■ What to work on ■
- a) In the tutorial outline, shorten the item that begins "LLM access, either via a vendor" while keeping its main facts.
- b) From the tutorial outline, reproduce the passage word for word, beginning at the words "Tutorial requirements" and stopping after "the observability stack.".

■ Extract provided ■

Tutorial requirements
- MacOS/Linux laptop or Windows with PowerShell.
- Docker, Colima or OrbStack (to run Docker Compose for the local observability stack).
- uv for package management.
- A code editor (VS Code, Cursor, Kiro or similar).
- LLM access, either via a vendor (Anthropic, OpenAI, etc) or local Ollama. With Ollama, we will be serving a 1B model, so you’ll need enough RAM and disk space.
- All materials will be distributed via a public GitHub repository with a README containing setup instructions and a Docker Compose file for the observability stack.
Key takeaways
- Understand why distributed tracing (rather than traditional metrics) is the primary observability signal for agentic AI systems.
- Be able to build an MCP server with custom tools using FastMCP and instrument it with OpenTelemetry.
- Know the OpenTelemetry GenAI and MCP semantic conventions and how they standardise telemetry across agent frameworks.
- Be able to visualise, query and dashboard agent traces using Jaeger.
- Understand the production observability landscape: auto-instrumentation libraries, sensitive data handling and compliance considerations.

■ Given entries ■
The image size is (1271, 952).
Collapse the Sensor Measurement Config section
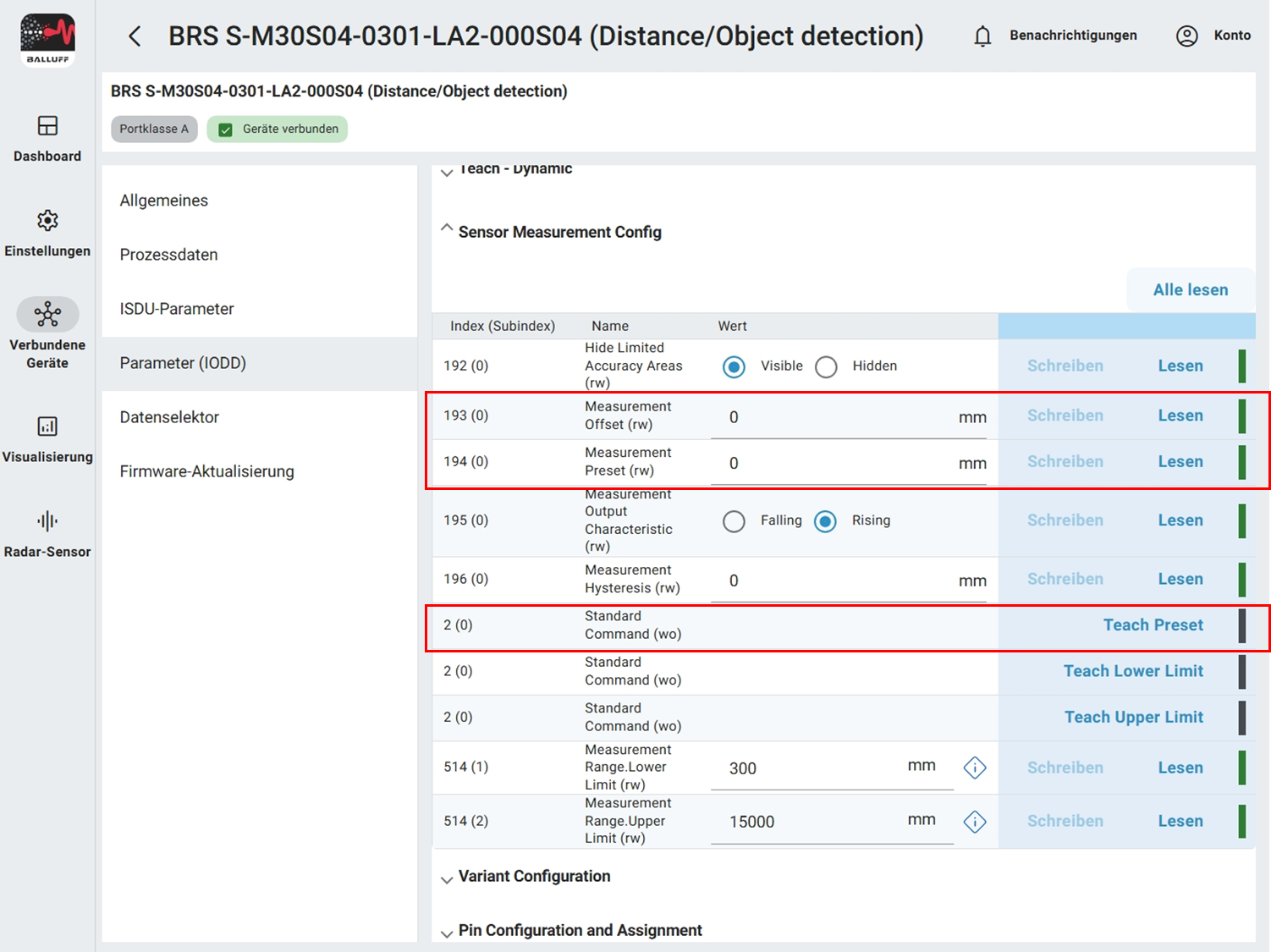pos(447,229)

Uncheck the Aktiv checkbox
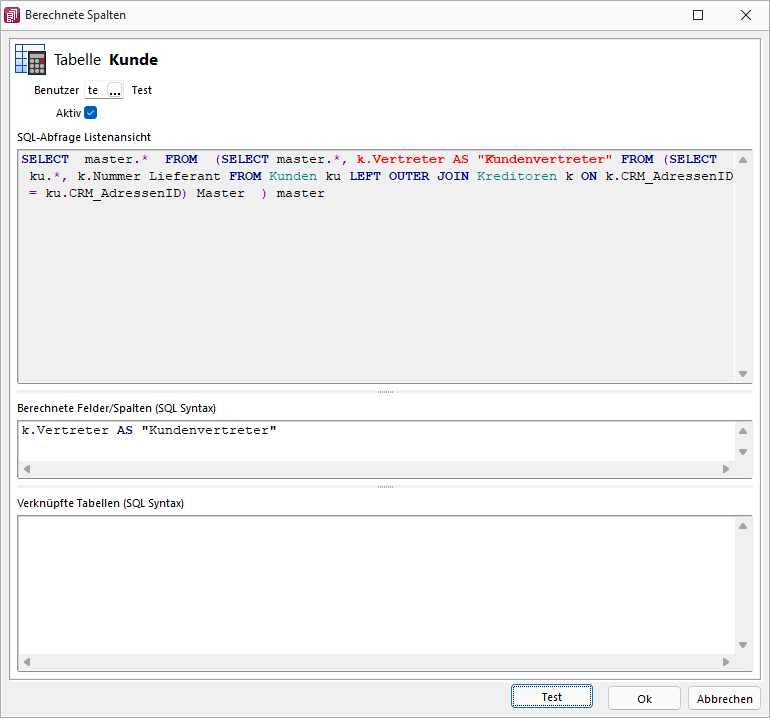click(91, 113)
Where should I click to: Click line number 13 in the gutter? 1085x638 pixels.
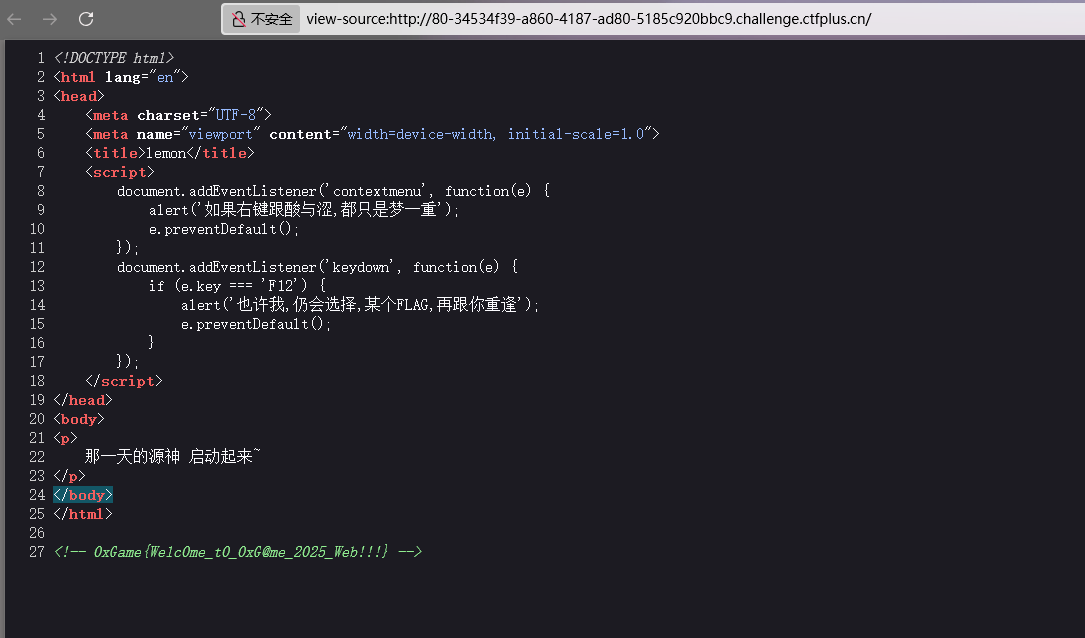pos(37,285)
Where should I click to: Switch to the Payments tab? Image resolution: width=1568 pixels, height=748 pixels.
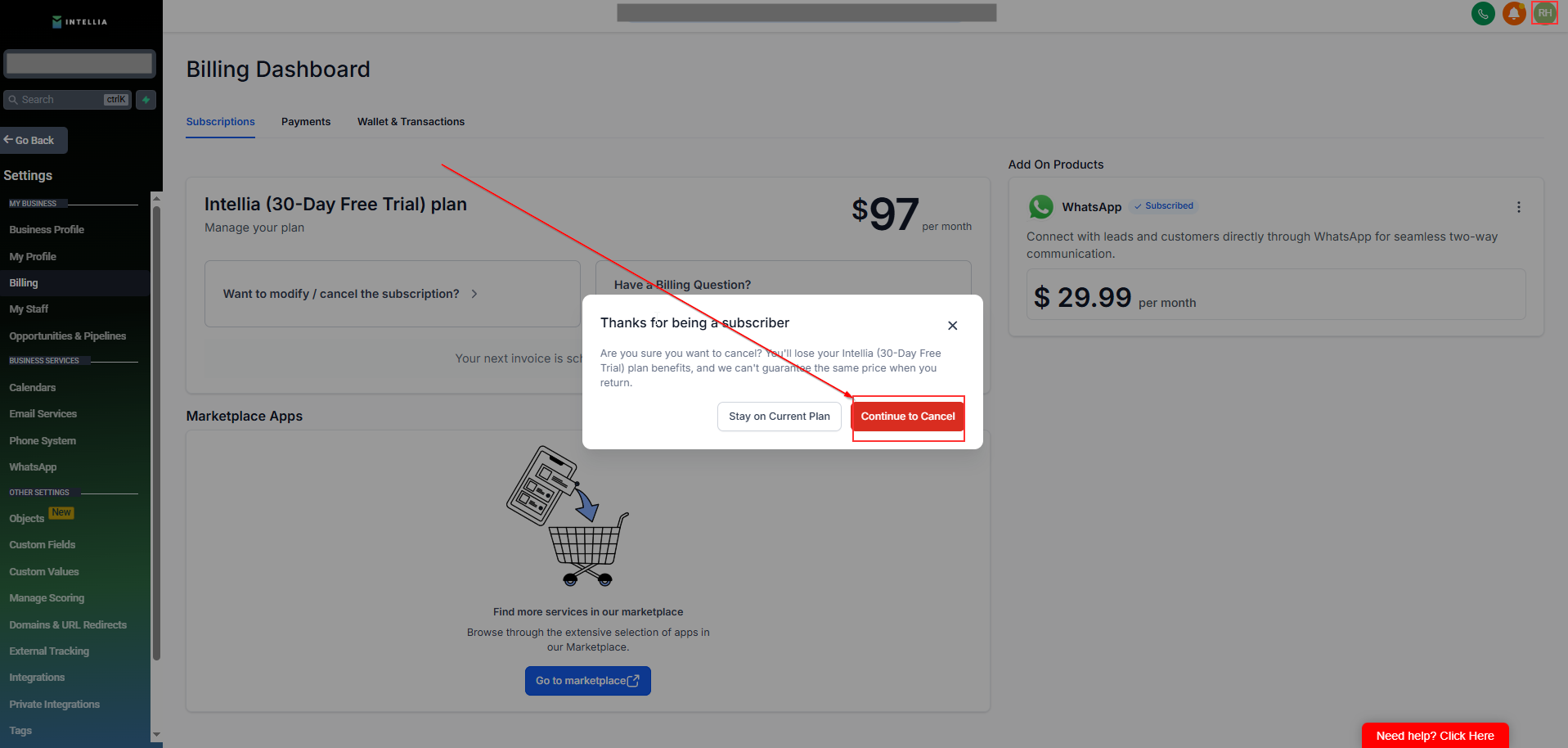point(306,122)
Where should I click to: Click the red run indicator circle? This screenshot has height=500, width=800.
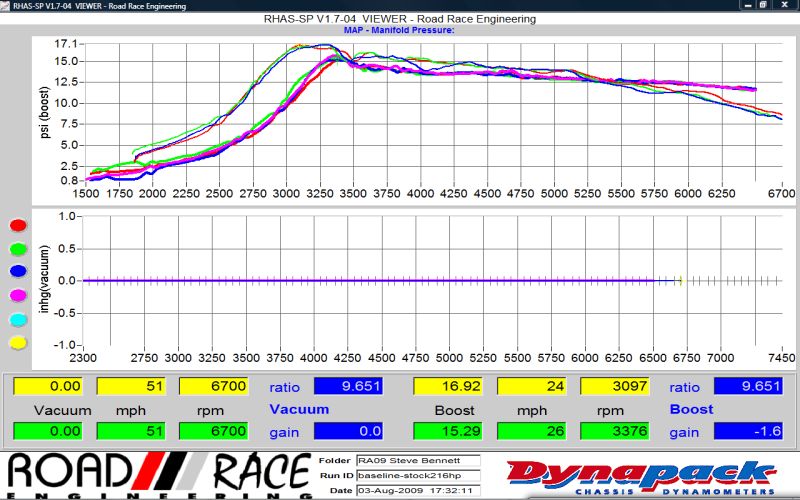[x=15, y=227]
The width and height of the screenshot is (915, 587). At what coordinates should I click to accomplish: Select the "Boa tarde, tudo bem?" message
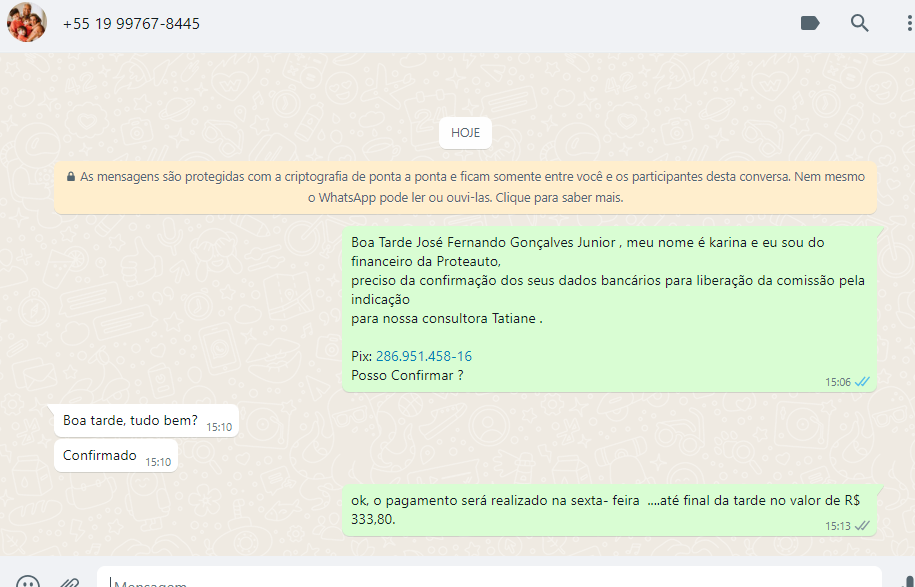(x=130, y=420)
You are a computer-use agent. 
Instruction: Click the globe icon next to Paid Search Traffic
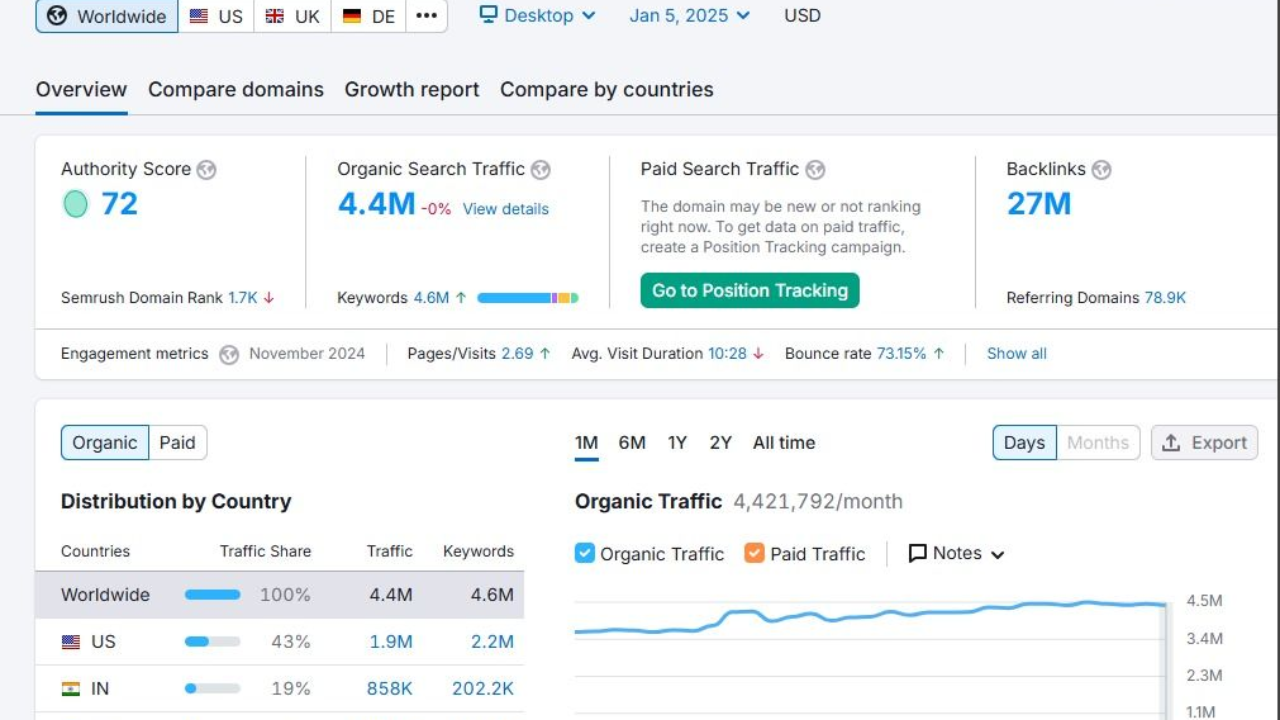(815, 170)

■ Responses for each task ■
- a) LLM access is needed through a vendor (Anthropic, OpenAI, etc.) or local Ollama. Ollama will serve a 1B model, which requires enough RAM and disk space.

- b)
Tutorial requirements
- MacOS/Linux laptop or Windows with PowerShell.
- Docker, Colima or OrbStack (to run Docker Compose for the local observability stack).
- uv for package management.
- A code editor (VS Code, Cursor, Kiro or similar).
- LLM access, either via a vendor (Anthropic, OpenAI, etc) or local Ollama. With Ollama, we will be serving a 1B model, so you’ll need enough RAM and disk space.
- All materials will be distributed via a public GitHub repository with a README containing setup instructions and a Docker Compose file for the observability stack.